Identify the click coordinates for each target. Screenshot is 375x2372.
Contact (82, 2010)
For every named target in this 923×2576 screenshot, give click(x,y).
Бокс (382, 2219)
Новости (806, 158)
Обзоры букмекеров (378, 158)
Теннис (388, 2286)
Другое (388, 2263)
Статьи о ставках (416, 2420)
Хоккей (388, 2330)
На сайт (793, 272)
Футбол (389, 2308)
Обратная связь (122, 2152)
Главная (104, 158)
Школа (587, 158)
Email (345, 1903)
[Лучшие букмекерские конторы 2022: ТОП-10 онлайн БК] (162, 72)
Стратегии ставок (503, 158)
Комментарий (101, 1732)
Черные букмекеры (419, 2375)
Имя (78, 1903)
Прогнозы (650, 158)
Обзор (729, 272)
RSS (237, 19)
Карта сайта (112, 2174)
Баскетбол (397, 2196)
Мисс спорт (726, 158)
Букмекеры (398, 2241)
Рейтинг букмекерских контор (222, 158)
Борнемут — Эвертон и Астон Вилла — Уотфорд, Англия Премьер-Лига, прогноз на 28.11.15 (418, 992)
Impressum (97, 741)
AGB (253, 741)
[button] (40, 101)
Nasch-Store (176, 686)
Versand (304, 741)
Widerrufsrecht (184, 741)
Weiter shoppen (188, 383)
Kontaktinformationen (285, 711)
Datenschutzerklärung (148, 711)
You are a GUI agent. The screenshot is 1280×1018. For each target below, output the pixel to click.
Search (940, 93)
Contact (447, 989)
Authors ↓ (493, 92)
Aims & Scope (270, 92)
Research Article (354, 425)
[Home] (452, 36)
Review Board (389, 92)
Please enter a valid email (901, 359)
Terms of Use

====

• **TASK TO COMPLETE**:
Each line of the data above is to be set down exactly.

• **TASK OUTPUT**:
Identify the click coordinates for each target. Screenshot is 375x2372.
Contact (82, 2010)
For every named target in this 923×2576 screenshot, give click(x,y).
Бокс (382, 2219)
Новости (806, 158)
Обзоры букмекеров (378, 158)
Теннис (388, 2286)
Другое (388, 2263)
Статьи о ставках (416, 2420)
Хоккей (388, 2330)
На сайт (793, 272)
Футбол (389, 2308)
Обратная связь (122, 2152)
Главная (104, 158)
Школа (587, 158)
Email (345, 1903)
[Лучшие букмекерские конторы 2022: ТОП-10 онлайн БК] (162, 72)
Стратегии ставок (503, 158)
Комментарий (101, 1732)
Черные букмекеры (419, 2375)
Имя (78, 1903)
Прогнозы (650, 158)
Обзор (729, 272)
RSS (237, 19)
Карта сайта (112, 2174)
Баскетбол (397, 2196)
Мисс спорт (726, 158)
Букмекеры (398, 2241)
Рейтинг букмекерских контор (222, 158)
Борнемут — Эвертон и Астон Вилла — Уотфорд, Англия Премьер-Лига, прогноз на 28.11.15 (418, 992)
Impressum (97, 741)
AGB (253, 741)
[button] (40, 101)
Nasch-Store (176, 686)
Versand (304, 741)
Widerrufsrecht (184, 741)
Weiter shoppen (188, 383)
Kontaktinformationen (285, 711)
Datenschutzerklärung (148, 711)
You are a GUI agent. The screenshot is 1280×1018. For each target below, output the pixel to click.
Search (940, 93)
Contact (447, 989)
Authors ↓ (493, 92)
Aims & Scope (270, 92)
Research Article (354, 425)
[Home] (452, 36)
Review Board (389, 92)
Please enter a valid email (901, 359)
Terms of Use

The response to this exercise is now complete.